Untuk mengangkat martabat dan moral bangsa sesuai Peraturan Kejaksaan Agung Republik Indonesia Nomor. 15 Tahun 2020 Tentang Pemberian Hak Restoraktif kepada masyarakat terkait permasalahan yang dapat diselesaikan secara kekeluargaan dengan dan musyawarah dengan tidak ada lagi timbul saling merugikan.
Sabang, Aceh | Peraturan Kejaksaan Agung Republik Indonesia Nomor. 15 Tahun 2020 Tentang Pemberian Hak Restoraktif (Penghentian Proses Hukum) tersebut sangat membantu masyarakat dalam proses hukum yang dijalani dimana dalam kasus-kasus kecil yang dihadapi masyarakat tidak harus dilanjutkan menghadapi meja hijau tetapi bisa diselesaikan secara damai.
“Hak yang kita berikan kepada masyarakat itu bukan dari sebuah kehendak kami dan pelaku, tetapi amanah Peraturan Kejaksaan Agung Republik Indonesia Nomor. 15 tahun 2020 tentang pemberian hak restoraktif bagi warga negara republik indonesia”, ungkap Kepala Kejaksaan Negeri Sabang, Choirun Parapat,SH, MH, kepada Bhayangkara Utama.com, Kamis lalu.
Kajari Sabang mengatakan Kejaksaan Negeri (Kejari) Sabang yang terletak di pulau perbatasan ujung barat Indonesia atau pulau Nol Kilometer Indonesia, harus menjadi lembaga penindakan hukum terbaik dan teladan dalam menjalankan fungsinya.
Maka penyelasikan kasus yang ditangani Kejari Sabang seperti kasus penipuan yang dilakukan oleh seorang ibu, berdasarkan Peraturan Kejaksaan No. 15 Tahun 2020 kasus tersebut dapat diselesaikan dengan cara damai dan saling tidak dirugikan.
Sehingga, korban dapat menerima penyelesaian dengan mengembalikan kerugian yang diderita korban dan memaafkan perbuatan pelaku oleh korban itu sendiri dan ini menjadi contoh bahwa kasus seperti ini dapat dihentikan.
Tentunya hal itu bisa berjalan setelah sebelumnya pihak Kejari Sabang, melakukan pendekatan restorative justice, dengen tetap melibatkan warga masyarakat sebagai pengawasan dalam proses penyelesaiannya.
“Artinya, dengan kita libatkan warga masyarakat pelaku kiranya sadar akan hukum yang dihadapi, sehingga benar-benar timbul penyesalan dan berjanji tidak akan lagi mengulangi perbuatan yang sama.
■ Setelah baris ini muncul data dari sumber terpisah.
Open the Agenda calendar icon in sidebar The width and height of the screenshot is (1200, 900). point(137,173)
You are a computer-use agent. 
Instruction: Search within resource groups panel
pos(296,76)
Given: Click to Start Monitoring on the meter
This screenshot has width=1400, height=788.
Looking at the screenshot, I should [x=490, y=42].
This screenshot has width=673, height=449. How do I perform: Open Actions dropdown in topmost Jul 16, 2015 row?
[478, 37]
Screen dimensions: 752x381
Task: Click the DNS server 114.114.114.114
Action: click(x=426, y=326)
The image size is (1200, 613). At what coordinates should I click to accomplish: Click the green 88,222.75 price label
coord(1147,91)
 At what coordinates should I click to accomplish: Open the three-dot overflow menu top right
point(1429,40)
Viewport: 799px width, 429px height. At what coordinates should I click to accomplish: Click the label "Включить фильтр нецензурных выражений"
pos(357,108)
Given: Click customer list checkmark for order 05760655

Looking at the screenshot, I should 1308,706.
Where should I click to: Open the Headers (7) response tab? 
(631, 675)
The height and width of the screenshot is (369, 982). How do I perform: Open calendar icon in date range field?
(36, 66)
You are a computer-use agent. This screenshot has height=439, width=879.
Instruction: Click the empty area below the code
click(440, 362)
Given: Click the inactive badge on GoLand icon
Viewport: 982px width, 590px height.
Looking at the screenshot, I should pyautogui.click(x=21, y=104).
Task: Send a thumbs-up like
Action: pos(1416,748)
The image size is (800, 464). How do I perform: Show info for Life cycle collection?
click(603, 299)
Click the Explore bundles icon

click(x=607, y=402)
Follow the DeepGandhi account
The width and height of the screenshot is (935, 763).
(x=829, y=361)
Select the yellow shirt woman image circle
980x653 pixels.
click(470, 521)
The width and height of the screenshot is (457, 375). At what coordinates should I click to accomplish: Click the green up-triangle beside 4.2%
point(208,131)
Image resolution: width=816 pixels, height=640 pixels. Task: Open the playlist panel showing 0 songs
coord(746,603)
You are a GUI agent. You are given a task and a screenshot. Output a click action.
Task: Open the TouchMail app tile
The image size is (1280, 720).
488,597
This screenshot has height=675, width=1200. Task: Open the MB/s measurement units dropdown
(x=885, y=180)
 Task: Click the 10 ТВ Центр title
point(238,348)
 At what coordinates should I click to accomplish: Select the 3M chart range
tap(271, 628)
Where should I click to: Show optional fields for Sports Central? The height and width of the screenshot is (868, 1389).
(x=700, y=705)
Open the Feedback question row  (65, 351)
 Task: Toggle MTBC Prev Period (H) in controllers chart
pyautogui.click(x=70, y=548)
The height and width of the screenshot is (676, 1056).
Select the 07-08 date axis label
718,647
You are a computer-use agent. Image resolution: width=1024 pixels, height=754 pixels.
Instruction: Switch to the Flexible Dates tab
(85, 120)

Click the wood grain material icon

Dan penyelesaian perdamaian itu menjadi sebuah catatan kejaksaan selamanya”, kata Kajari Sabang.
Jaksa terbaik yang sebelumnya tugas di Kejari Jakarta Utara ini berharap, Peraturan Kejaksaan RI No. 15 Tahun 2020 kiranya dapat meminimalisir pengeluaran negara dalam menangani kasus-kasus kecil dilingkungan masyarakat.
Pasalnya, anggaran yang dikeluarkan negara dalam sebuah kasus tidak sedikit seperti biaya keperluan pemeriksaan lanjutan, persidangan, biaya ketika terdakwa telah diputuskan hukuman dan biaya-biaya lainnya.
“Untuk mengefesiensi uang negara peraturan kejaksaan no. 15 ini sangat efektif dimana kedua belah pihak antara pelaku dan korban dapat menempuh jalan perdamaian. Maka, kepada masyarakat diharapkan supaya jika terjadi hal-hal seperti itu tidak perlu berlarut-larut untuk saling menyalahkan tetapi cukup dengan musyawarah penyelesaiannya dengan dimotori kejaksaan”, paparnya.
Untuk itu tambah Kajari Sabang, dari pulau Nol Kilometer kasus-kasus serupa kiranya dapat juga diikuti saudara-saudara lain dimana pun berada dalam penyelesaian dengan cara berdamai dan saling tidak dirugikan. Apalagi, kita orang timur kedepankan lah norma-norma persaudaraan.
“Kita kan orang timur kalau ada selisih paham atau terlibat dalam kasus yang kecil-kecil jangan sampai harus ke meja hijau lah, mari kita selesaikan secara kekeluargaan tentunya kerugian orang akibat kita kembalikan saja,” pinta Choirun Parapat,SH,MH. (Kaperwil Aceh).